NewYork-Presbyterian Hospital/Weill Cornell Medical Center (formerly New York Hospital-Cornell Medical Center) has been a leader in medical advancements that included the first eye bank in the United States (1944) and the first kidney transplant (1963) and MRI machine (1983) in the New York metropolitan area.
The medical center patient care facilities include the William Randolph Hearst Burn Center; the Perinatology Center, the Rogosin Kidney Center (Rogosin Institute); the Thalassemia Center (oldest in the country, founded in 1944); the Blood Bank; the Center for Reproductive Medicine and Infertility; and the International Health Care Service.
Specialized research programs include the Institute of the History of Psychiatry, the Center for Special Studies (AIDS), the Stroke and Critical Care Research Center (first federally funded center of its kind founded in 1958), the Margaret M. Dyson Vision Research Center, and the Howard Gilman Institute for Valvular Heart Diseases.
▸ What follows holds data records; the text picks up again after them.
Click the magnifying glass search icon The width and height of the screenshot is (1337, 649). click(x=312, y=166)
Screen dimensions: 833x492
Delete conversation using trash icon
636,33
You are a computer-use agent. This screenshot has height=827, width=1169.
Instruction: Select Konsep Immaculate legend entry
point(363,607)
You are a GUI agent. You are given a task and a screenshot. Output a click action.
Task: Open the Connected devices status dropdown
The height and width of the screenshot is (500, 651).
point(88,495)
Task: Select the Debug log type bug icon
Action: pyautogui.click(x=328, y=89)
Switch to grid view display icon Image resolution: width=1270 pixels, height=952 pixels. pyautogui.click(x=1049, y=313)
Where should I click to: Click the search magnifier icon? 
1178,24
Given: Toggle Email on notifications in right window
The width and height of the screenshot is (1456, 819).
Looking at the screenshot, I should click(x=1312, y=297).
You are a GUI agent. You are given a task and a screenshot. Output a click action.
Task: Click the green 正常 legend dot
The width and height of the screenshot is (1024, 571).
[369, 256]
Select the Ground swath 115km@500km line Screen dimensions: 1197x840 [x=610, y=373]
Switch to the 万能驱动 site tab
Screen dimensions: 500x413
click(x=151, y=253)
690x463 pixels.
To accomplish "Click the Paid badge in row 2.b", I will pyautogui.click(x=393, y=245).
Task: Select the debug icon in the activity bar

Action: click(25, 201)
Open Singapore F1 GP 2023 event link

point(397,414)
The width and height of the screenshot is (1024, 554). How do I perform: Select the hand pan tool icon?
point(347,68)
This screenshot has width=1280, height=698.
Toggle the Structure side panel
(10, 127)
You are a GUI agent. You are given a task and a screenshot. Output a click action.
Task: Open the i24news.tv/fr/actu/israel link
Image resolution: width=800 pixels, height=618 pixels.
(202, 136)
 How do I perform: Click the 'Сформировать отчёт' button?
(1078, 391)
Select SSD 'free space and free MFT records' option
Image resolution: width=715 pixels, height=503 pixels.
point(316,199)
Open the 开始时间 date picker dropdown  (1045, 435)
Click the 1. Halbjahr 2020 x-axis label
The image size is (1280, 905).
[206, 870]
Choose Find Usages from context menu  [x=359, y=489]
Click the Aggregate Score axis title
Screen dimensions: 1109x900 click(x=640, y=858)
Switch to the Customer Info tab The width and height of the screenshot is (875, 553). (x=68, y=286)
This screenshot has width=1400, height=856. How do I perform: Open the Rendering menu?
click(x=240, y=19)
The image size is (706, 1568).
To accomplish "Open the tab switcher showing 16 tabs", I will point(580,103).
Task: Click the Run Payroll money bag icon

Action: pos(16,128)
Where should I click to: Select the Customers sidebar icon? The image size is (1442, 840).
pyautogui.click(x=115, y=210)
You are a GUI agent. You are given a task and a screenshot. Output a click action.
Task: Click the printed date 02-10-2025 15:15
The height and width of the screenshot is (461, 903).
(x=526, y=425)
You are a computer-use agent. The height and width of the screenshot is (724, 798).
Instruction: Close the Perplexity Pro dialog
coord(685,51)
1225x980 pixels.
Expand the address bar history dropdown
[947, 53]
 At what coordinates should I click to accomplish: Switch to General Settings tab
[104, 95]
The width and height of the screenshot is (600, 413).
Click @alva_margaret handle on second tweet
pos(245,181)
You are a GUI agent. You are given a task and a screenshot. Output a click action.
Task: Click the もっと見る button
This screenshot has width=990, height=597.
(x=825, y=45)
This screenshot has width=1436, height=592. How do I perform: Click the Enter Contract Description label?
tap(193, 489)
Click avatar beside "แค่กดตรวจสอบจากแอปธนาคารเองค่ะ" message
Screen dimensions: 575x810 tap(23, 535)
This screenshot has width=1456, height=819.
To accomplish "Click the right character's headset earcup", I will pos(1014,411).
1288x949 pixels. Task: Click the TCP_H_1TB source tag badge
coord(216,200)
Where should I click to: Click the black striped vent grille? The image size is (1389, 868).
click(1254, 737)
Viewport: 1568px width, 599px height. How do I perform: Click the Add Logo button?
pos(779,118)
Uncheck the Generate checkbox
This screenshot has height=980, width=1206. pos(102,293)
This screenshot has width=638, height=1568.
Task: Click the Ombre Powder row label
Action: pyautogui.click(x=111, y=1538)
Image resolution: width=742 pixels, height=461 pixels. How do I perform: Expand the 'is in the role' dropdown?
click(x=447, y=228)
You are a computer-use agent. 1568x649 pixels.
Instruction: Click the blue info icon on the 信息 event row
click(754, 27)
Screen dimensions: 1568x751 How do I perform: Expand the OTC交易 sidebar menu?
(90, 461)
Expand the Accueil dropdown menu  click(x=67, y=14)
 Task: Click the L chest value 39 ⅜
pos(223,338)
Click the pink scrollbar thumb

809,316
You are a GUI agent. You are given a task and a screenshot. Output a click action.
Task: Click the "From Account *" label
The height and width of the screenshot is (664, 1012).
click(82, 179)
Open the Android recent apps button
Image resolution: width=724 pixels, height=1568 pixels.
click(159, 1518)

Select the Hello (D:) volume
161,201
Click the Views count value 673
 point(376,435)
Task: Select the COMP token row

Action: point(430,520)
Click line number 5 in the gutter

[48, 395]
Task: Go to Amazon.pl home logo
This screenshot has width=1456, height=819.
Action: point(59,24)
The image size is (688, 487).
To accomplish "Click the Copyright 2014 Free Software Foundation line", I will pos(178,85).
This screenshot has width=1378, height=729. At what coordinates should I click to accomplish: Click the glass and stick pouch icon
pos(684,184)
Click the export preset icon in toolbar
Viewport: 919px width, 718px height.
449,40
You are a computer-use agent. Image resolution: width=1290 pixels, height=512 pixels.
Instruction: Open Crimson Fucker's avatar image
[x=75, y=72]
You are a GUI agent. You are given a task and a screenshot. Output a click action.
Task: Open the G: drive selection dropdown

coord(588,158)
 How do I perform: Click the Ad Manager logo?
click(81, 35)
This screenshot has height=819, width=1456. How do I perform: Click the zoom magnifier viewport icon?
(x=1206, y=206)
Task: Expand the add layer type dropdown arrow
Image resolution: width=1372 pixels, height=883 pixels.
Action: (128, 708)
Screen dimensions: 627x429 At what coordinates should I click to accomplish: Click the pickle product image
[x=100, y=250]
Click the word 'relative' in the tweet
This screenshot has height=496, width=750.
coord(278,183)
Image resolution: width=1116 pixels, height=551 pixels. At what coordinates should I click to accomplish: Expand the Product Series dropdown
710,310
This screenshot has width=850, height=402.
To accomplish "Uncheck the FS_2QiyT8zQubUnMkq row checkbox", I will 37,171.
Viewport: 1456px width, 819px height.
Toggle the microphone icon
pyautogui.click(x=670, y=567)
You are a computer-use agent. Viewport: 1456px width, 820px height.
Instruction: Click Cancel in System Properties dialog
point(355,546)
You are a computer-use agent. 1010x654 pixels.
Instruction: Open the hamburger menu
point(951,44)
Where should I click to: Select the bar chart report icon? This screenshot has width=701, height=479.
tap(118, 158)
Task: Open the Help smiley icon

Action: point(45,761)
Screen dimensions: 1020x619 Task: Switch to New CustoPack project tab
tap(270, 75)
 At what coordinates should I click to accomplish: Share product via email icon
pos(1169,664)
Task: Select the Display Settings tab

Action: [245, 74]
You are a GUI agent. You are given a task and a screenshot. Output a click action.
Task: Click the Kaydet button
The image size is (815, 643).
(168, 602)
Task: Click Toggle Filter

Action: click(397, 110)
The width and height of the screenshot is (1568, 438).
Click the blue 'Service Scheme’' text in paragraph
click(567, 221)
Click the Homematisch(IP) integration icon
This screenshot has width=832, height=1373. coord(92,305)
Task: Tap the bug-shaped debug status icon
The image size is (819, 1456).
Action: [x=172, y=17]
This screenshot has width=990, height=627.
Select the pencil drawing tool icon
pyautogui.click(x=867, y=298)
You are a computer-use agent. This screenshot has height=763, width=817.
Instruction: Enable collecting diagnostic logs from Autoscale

In 1998, the medical college was renamed Joan and Sanford I. Weill Medical College of Cornell University (now shortened to Weill Cornell Medical College). New York Hospital and Presbyterian Hospital merged in 1997 to form NewYork-Presbyterian Hospital, with two distinct medical centers (NewYork-Presbyterian Hospital/Columbia University Medical Center and NewYork-Presbyterian Hospital/Weill Cornell Medical Center) that brought full circle the vision of unity begun in 1917.